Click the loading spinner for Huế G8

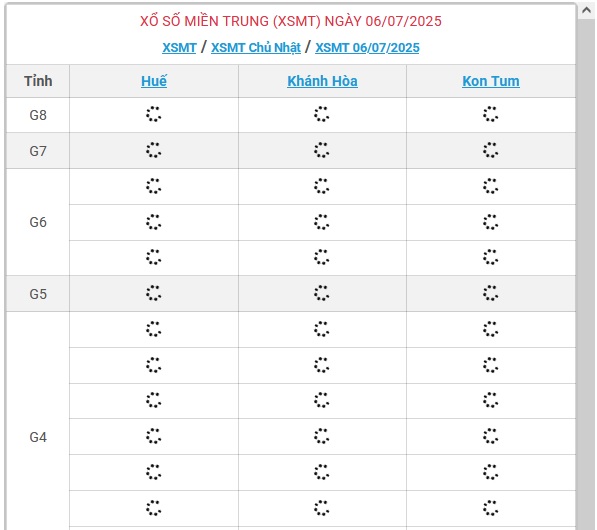tap(153, 114)
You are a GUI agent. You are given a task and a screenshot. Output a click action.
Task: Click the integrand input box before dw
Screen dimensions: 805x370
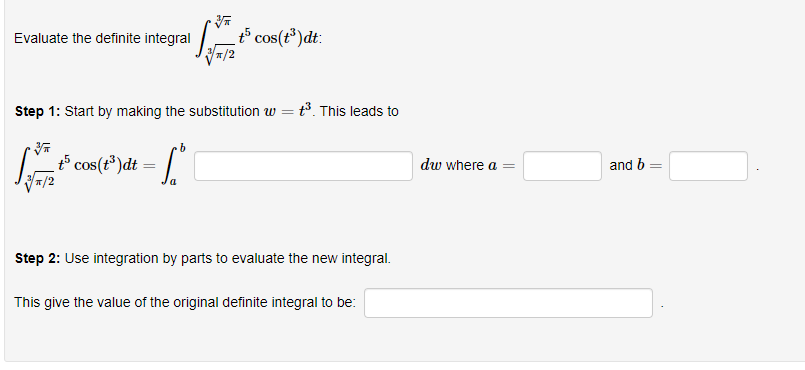point(303,166)
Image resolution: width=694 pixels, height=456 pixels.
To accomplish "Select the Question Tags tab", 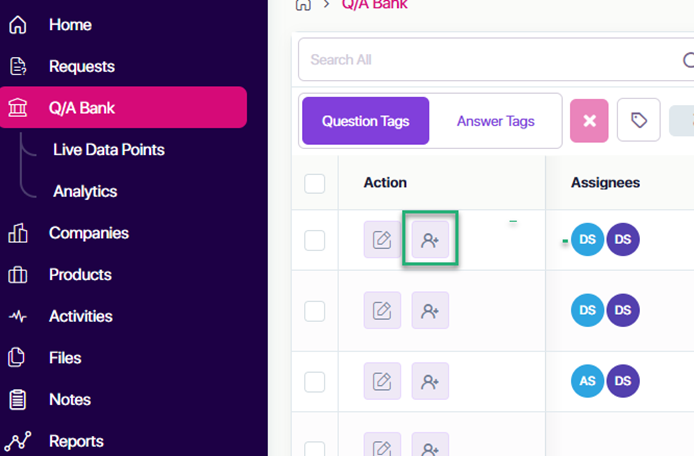I will [x=366, y=121].
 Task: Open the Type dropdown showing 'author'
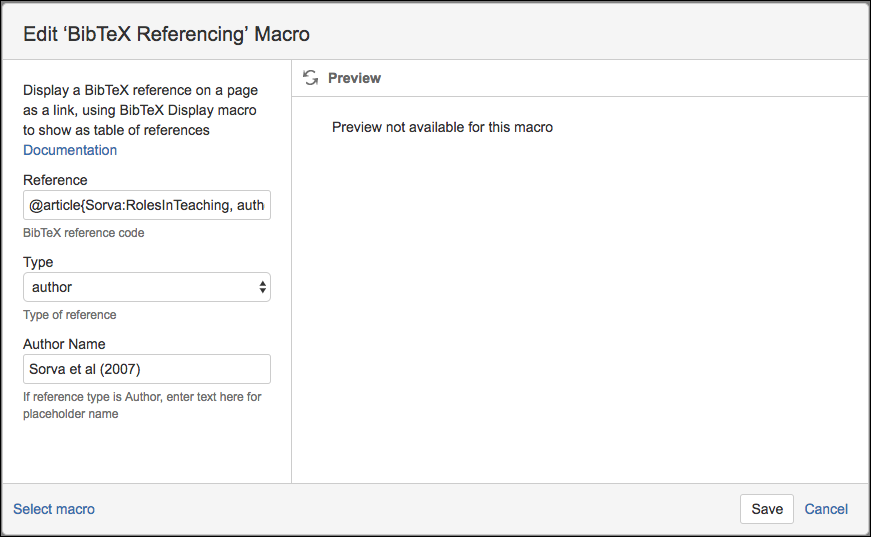tap(147, 287)
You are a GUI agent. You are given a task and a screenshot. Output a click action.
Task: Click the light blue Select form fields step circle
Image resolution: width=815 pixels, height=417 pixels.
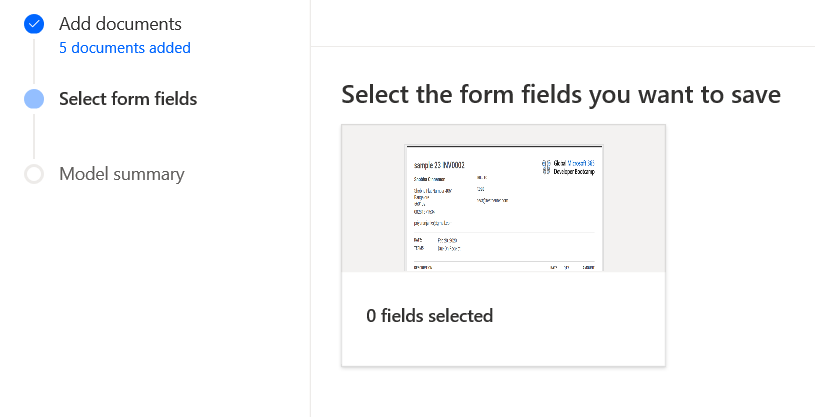[34, 99]
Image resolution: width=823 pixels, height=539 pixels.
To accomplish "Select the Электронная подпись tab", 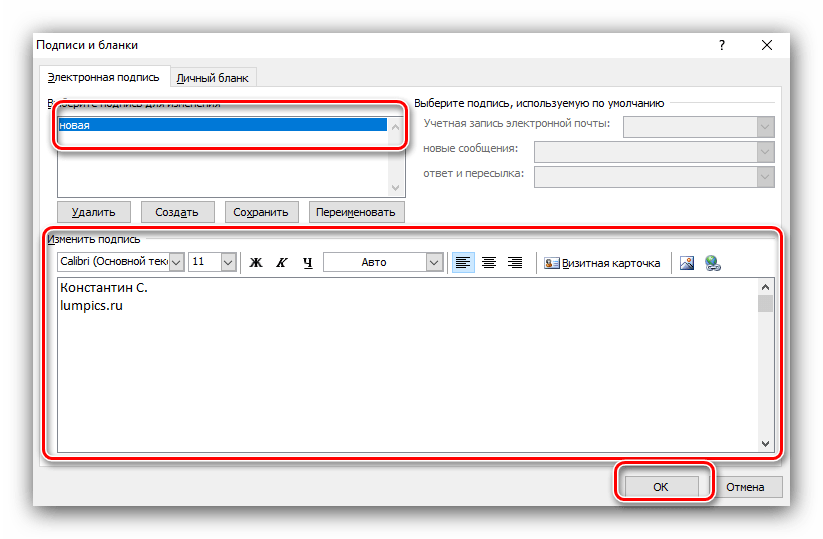I will [104, 77].
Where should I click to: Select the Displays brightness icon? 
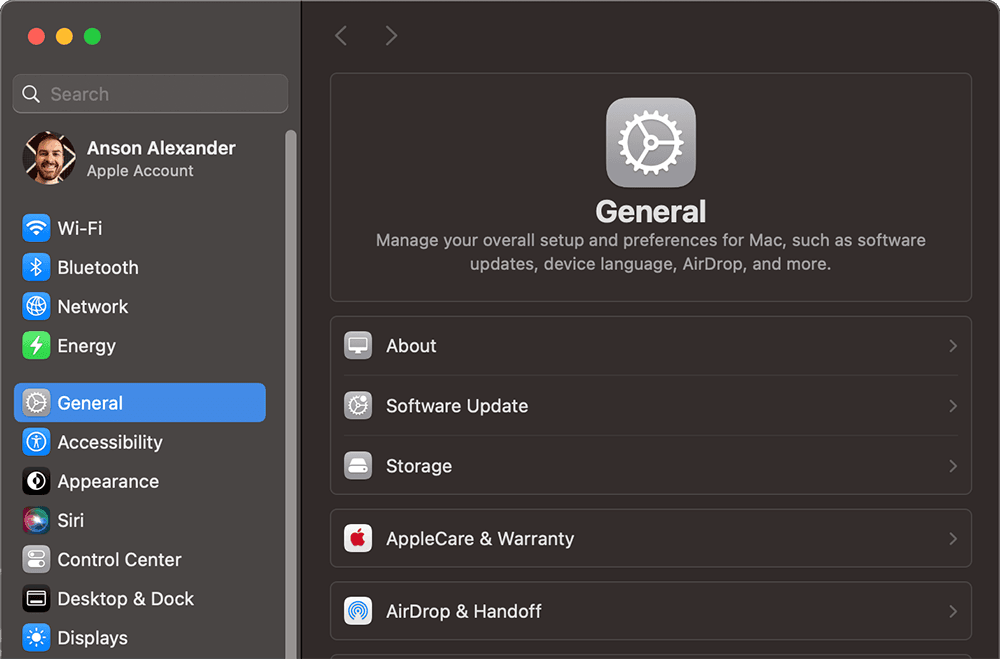pyautogui.click(x=36, y=637)
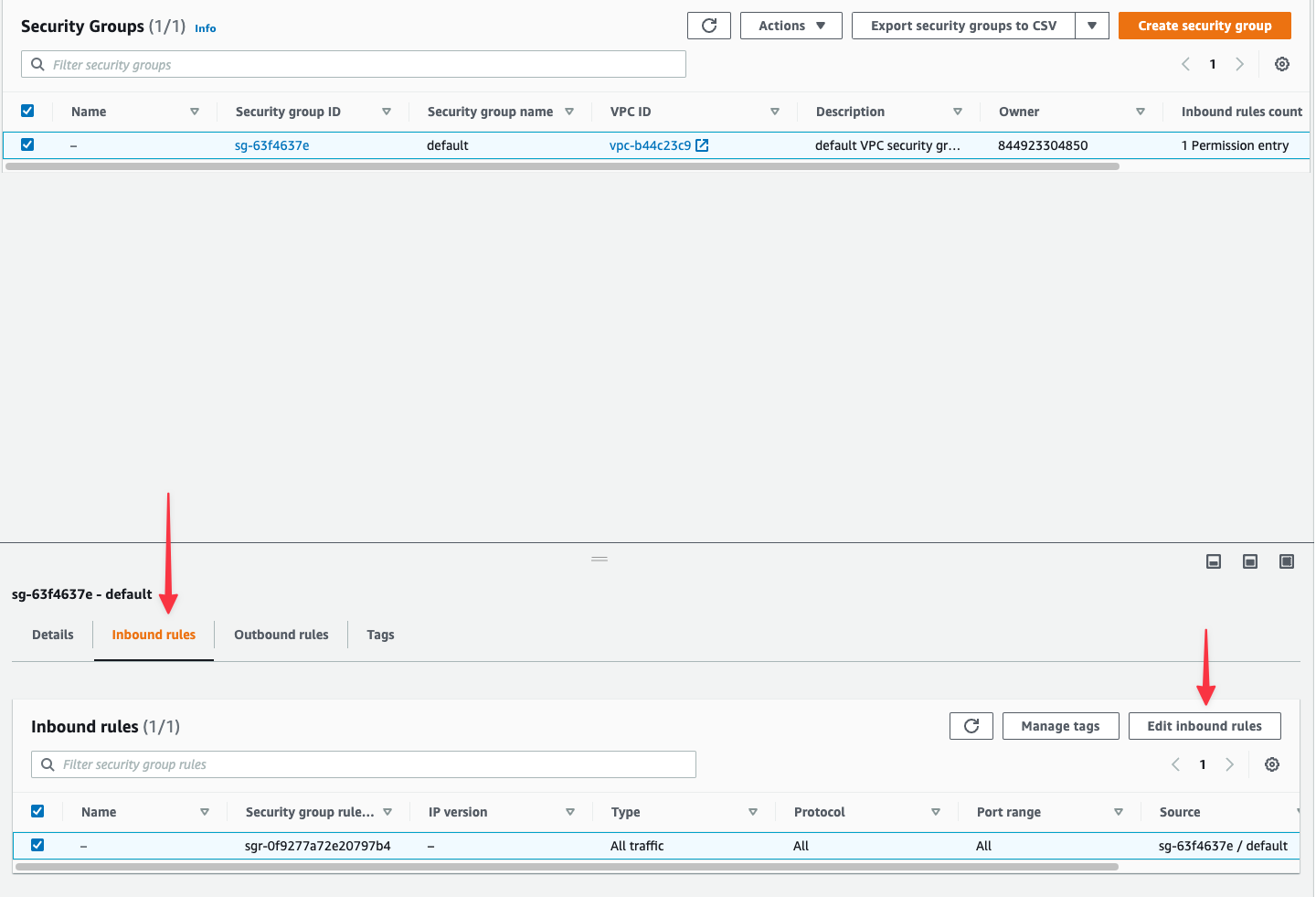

======

• [Exercise objective] Exactly as they appear, repeat the lines from the one containing "Where should I" through the last line of the entries, counting both ends. Pictures stay out.

• [Exercise result]
Where should I click to: Select the Displays brightness icon? 
pyautogui.click(x=36, y=637)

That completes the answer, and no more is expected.